What is being asked
Would you copy the lines below exactly and omit the images?

Records from a collection
--- --- ---
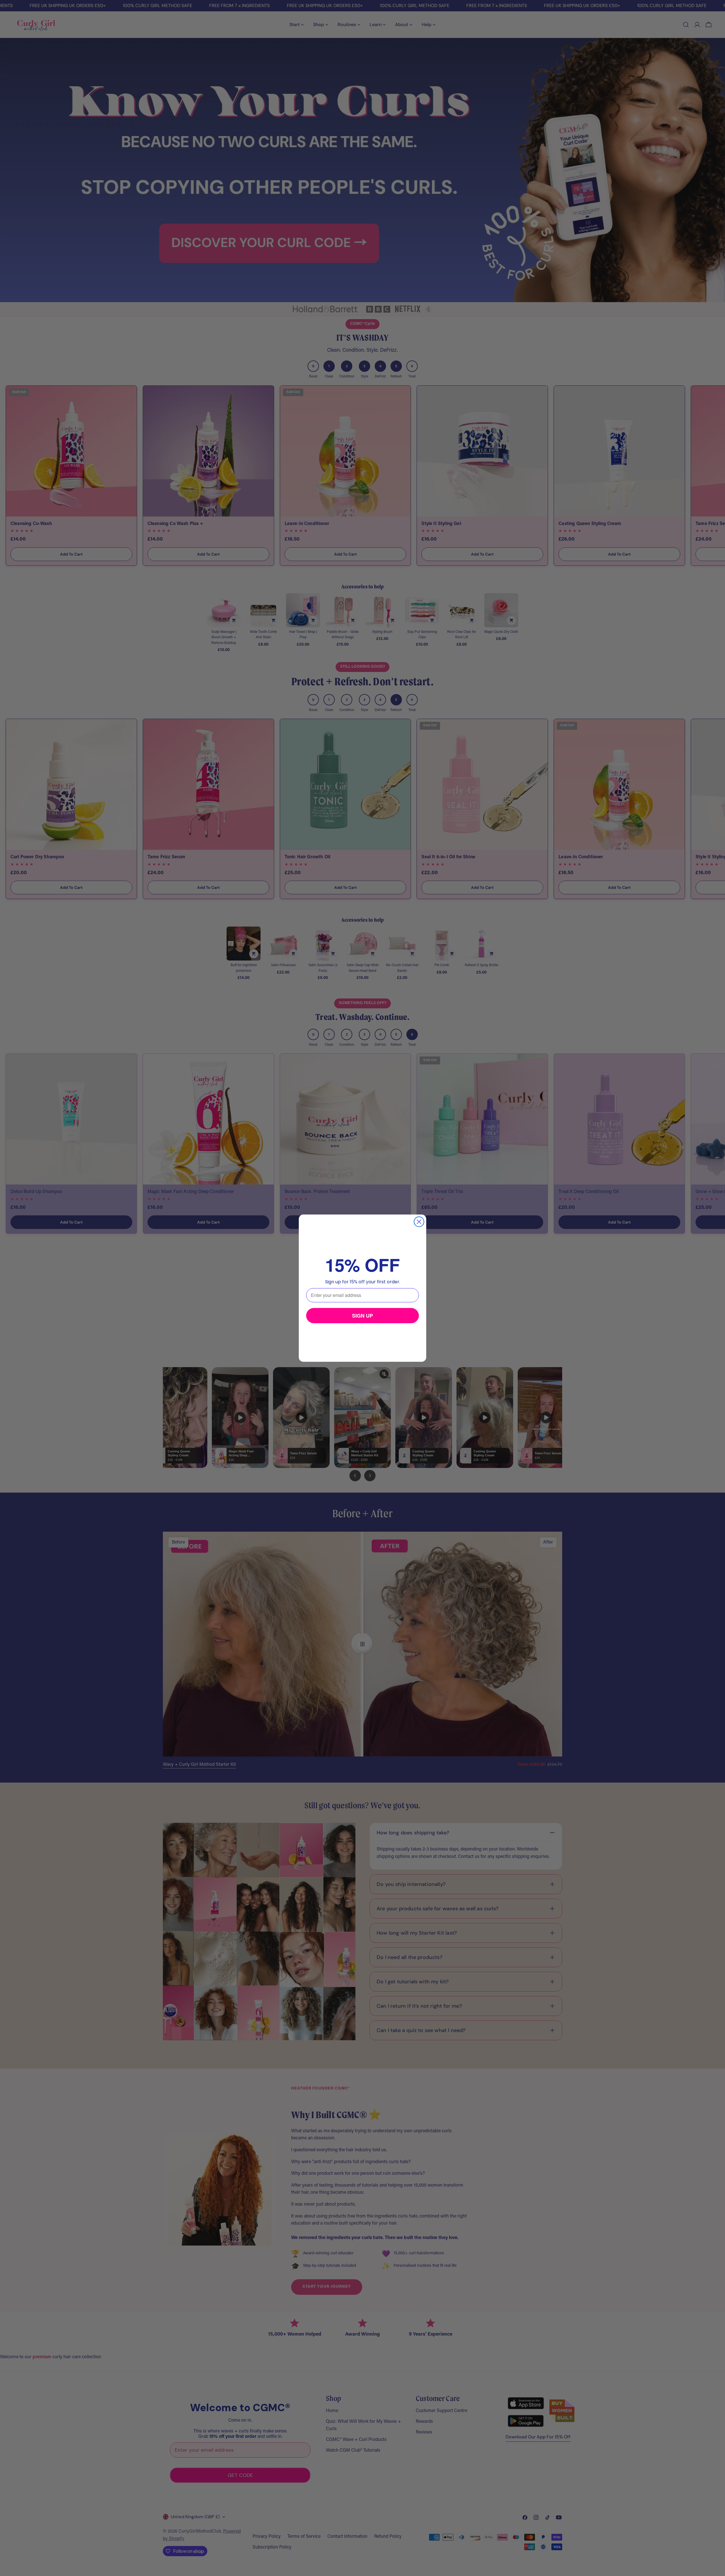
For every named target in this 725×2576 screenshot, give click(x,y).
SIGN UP (362, 1315)
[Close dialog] (419, 1222)
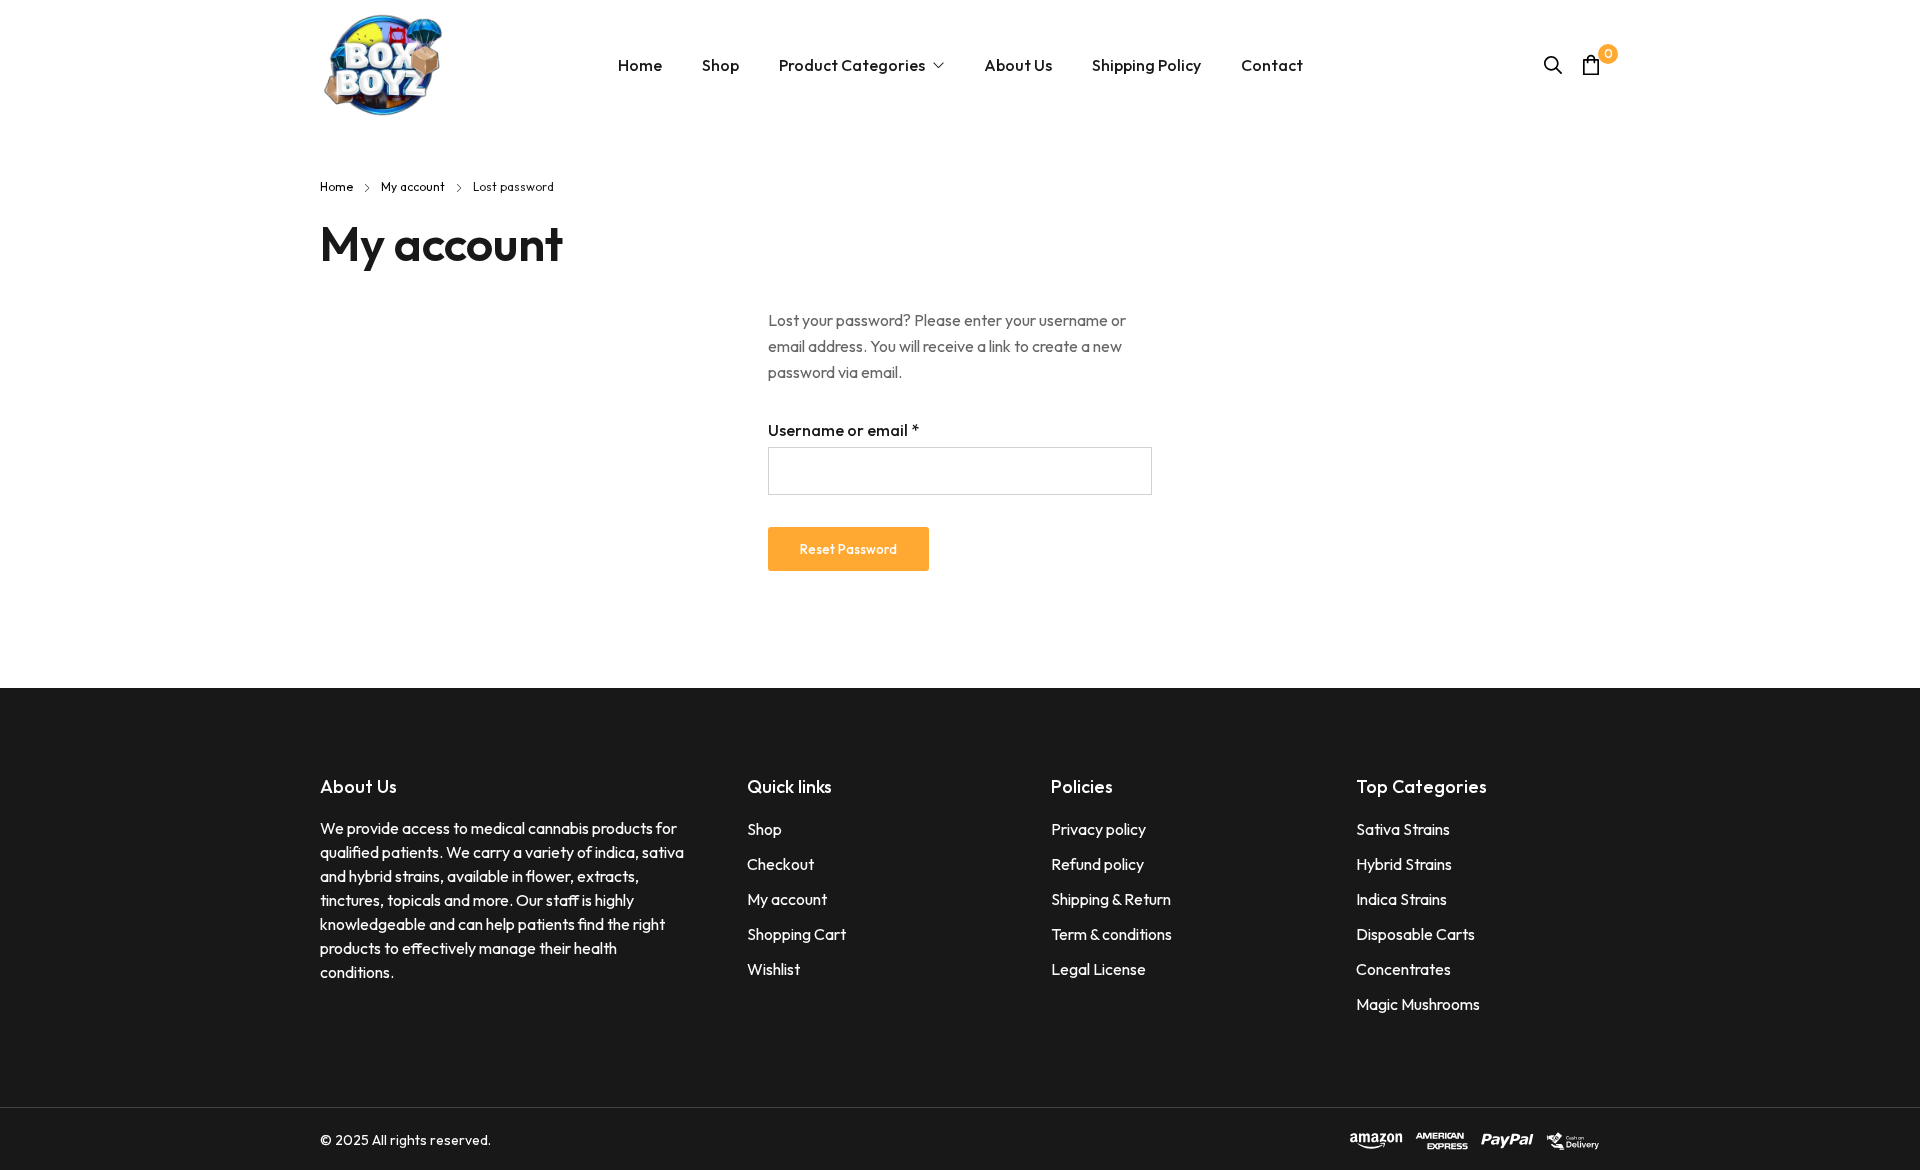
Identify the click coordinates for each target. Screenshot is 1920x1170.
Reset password (848, 549)
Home (336, 186)
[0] (1591, 64)
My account (413, 186)
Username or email (876, 428)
--- --- ---
Answer to this task
For every named target in this 725×2576 screenshot, give click(x,y).
SIGN UP (362, 1315)
[Close dialog] (419, 1222)
Identify the click coordinates for each target. Screenshot is 1920x1170.
Reset password (848, 549)
Home (336, 186)
[0] (1591, 64)
My account (413, 186)
Username or email (876, 428)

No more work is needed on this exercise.